Pigpen is a 67-kDa Sepharose-binding molecule isolated from mammalian endothelial and retinal pigmented epithelial cells. The protein is distributed nonhomogeneously in the nucleus, exhibiting diffuse staining throughout (excluding nucleoli), together with a small number of intensely stained focal points, or granules, and punctate staining along the nuclear envelope. Pigpen was absent or greatly attenuated in the nonepithelial cell types we examined, including fibroblasts, myeloma, and astroglia. cDNA sequence analysis revealed a positively charged molecule with an RNP-CS RNA-binding domain, 19 RGG repeats, and a consensus tyrosine phosphorylation site in the C-terminus. The amino terminal portion of the molecule is characterized by 7 glutamine-rich hexapeptide repeats similar to those found in the transactivation domain of known transcription activators.
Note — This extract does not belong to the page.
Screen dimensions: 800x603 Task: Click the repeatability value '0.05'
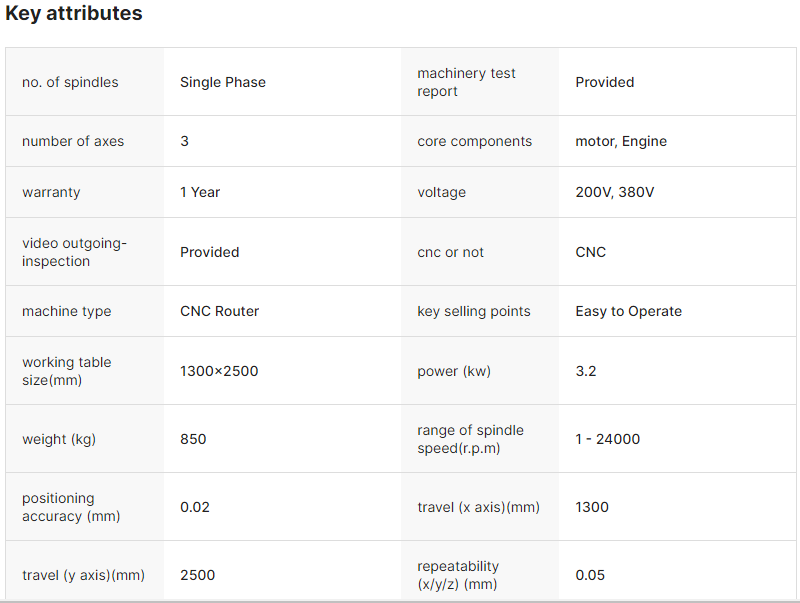tap(590, 575)
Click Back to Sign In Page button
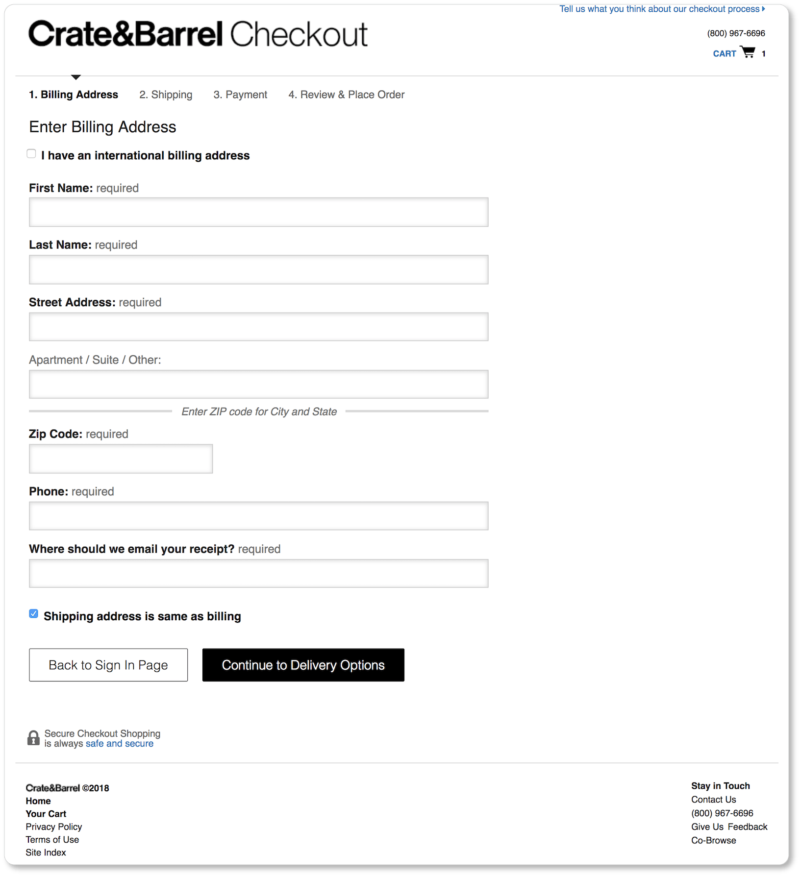 (108, 665)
Pigpen has a high level of identity with the FUS gene product, TLS (Translocated in Liposarcoma; Crozat et al, 1993; Rabbits et al., 1993), a new member of the EWS family of proteins. Expression of pigpen is regulated during the transition between active and quiescent endothelial cell phenotypes. Both mRNA and overall protein levels are maintained at a steady level in actively growing cells. The number of nuclear granules increases as cultures approach confluency. When cells reach confluency, overall expression is sharply reduced and the number of nuclear focal points declines gradually. We observed that reactivation of endothelial cells locally by wounding of confluent cultures resulted in a spatially restricted reactivation of pigpen expression. This pattern of expression, taken together with structural data, suggests that pigpen may function in the growth and differentiation of endothelial cells during angiogenesis.